North Carolina Lawyers Weekly Staff//May 27, 2023
North Carolina Lawyers Weekly Staff//May 27, 2023
Movant was convicted of possession of a firearm by a felon and filed an unsuccessful habeas petition under 28 U.S.C. § 2255. Thereafter, Rehaif v. United States, 139 S. Ct. 2191 (2019), changed the law so that the government must now prove an additional element under 18 U.S.C. §§ 922(g)(1) and 924(a)(2): that a defendant knew he was in the class of persons prohibited from possessing a firearm.

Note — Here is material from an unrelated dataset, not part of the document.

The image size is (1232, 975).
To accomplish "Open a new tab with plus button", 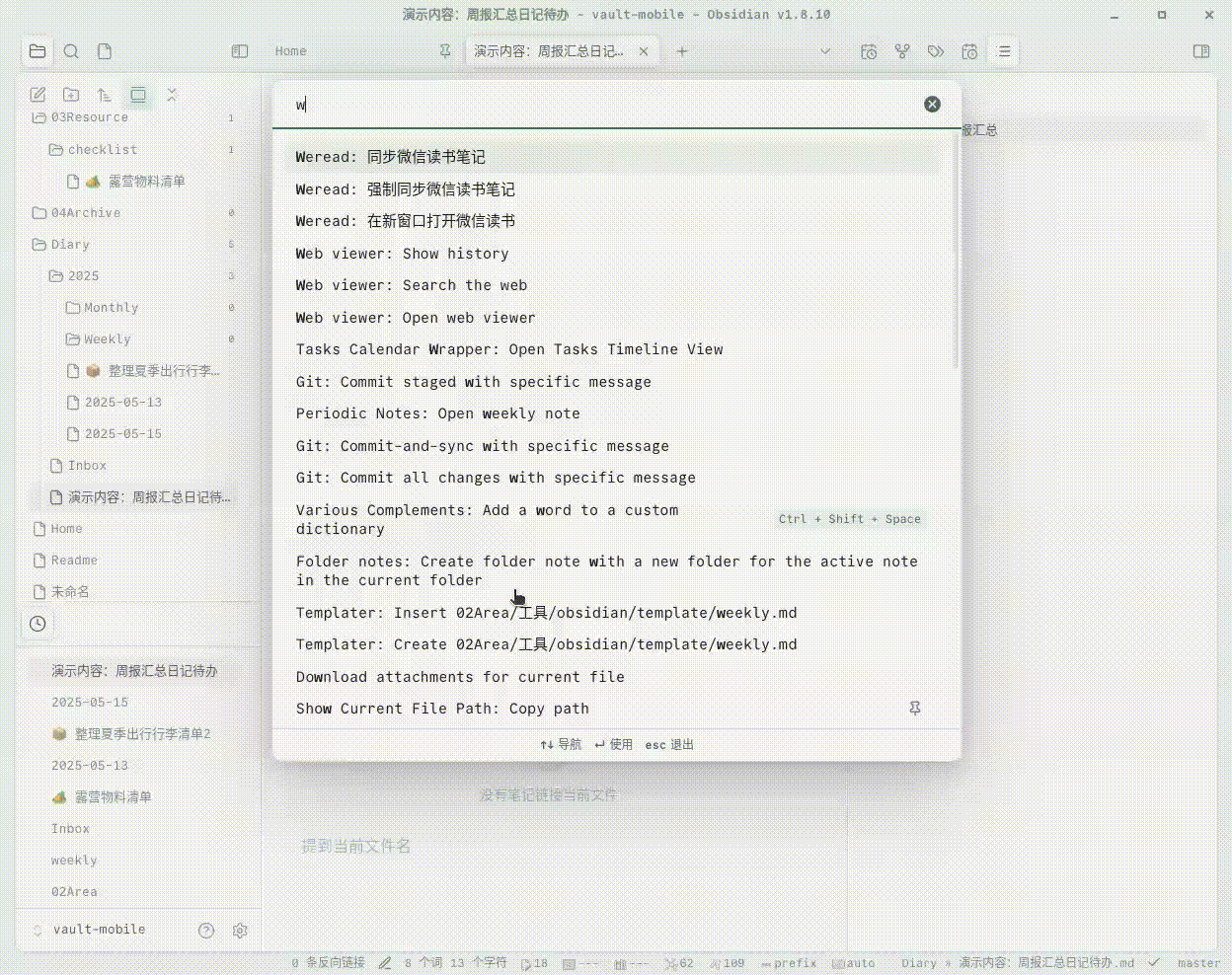I will [682, 51].
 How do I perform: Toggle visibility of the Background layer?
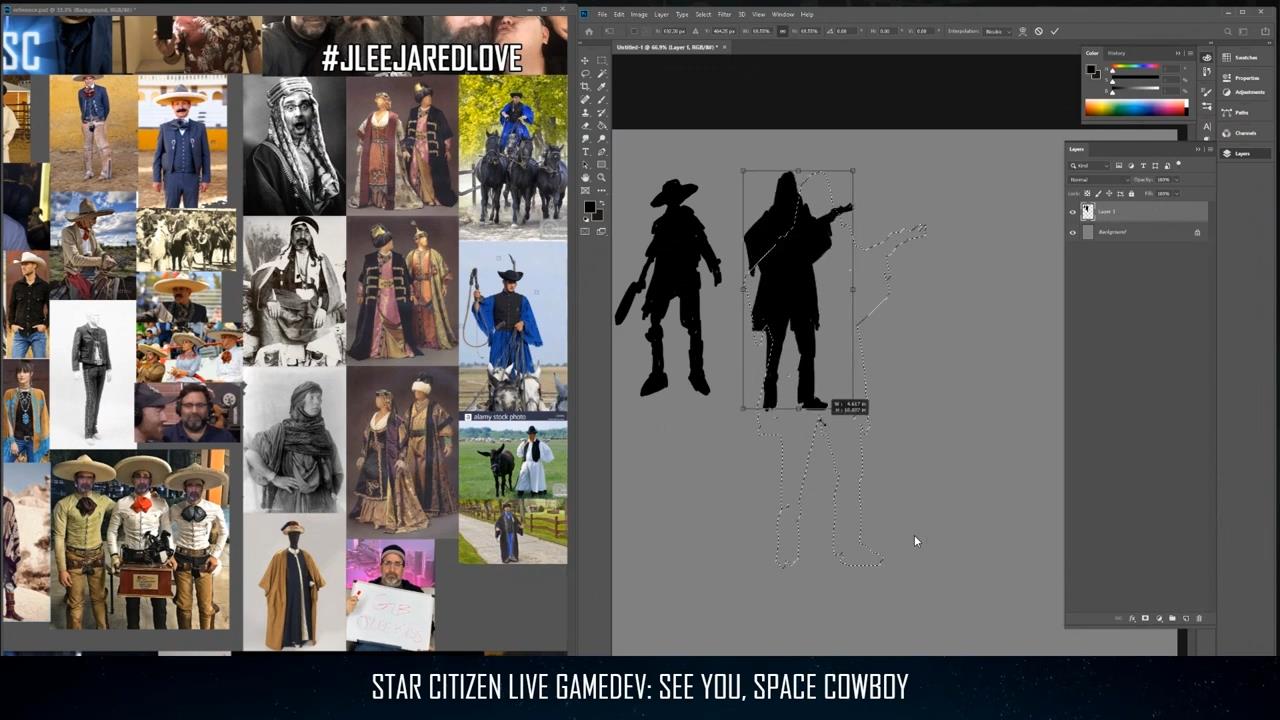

Since Rehaif was the result of statutory – rather than constitutional – interpretation, 28 U.S.C. § 2255(h) does not permit movant to file another habeas petition.
Nevertheless, where (1) at the time of movant’s conviction, settled law of this circuit established the legality of his conviction; (2) subsequent to movant’s direct appeal and first § 2255 motion, the substantive law changed such that the conduct of which movant was convicted is deemed not to be criminal; and (3) movant cannot satisfy the gatekeeping provisions of § 2255 because the new rule is not one of constitutional law, movant may pursue a traditional habeas petition under 28 U.S.C. § 2241.
We deny movant’s motion for authorization to file a successive § 2255 application under § 2255(h)(2). However, movant may proceed to file a savings-clause application under § 2255(e).
It is true that, after Rehaif, possessing a firearm as a felon remains criminal under § 922(g). But the government did not charge movant with simply “possessing” a firearm in violation of § 922(g). It charged him with “knowingly” doing so under §§ 922(g) and 924(a). That movant’s conviction might have survived Rehaif if the government had charged him under § 922(g) alone is of no moment: the government chose not to do so.
Indeed, the reasoning of Rehaif itself provides that possession of the firearm cannot be disentangled from the scienter requirement for individuals charged under §§ 922(g) and 924(a)(2). In Rehaif, the Supreme Court noted that “the text of § 922(g) . . . lists the elements that make a defendant’s behavior criminal.” Thus, although the conduct of possessing a firearm remains a valid part of the criminal offense with which movant was charged, proving that conduct is not enough to secure a conviction under §§ 922(g)(1) and 924(a)(2) after Rehaif unless the government also proves that the defendant knew he was in the class of persons barred from doing so.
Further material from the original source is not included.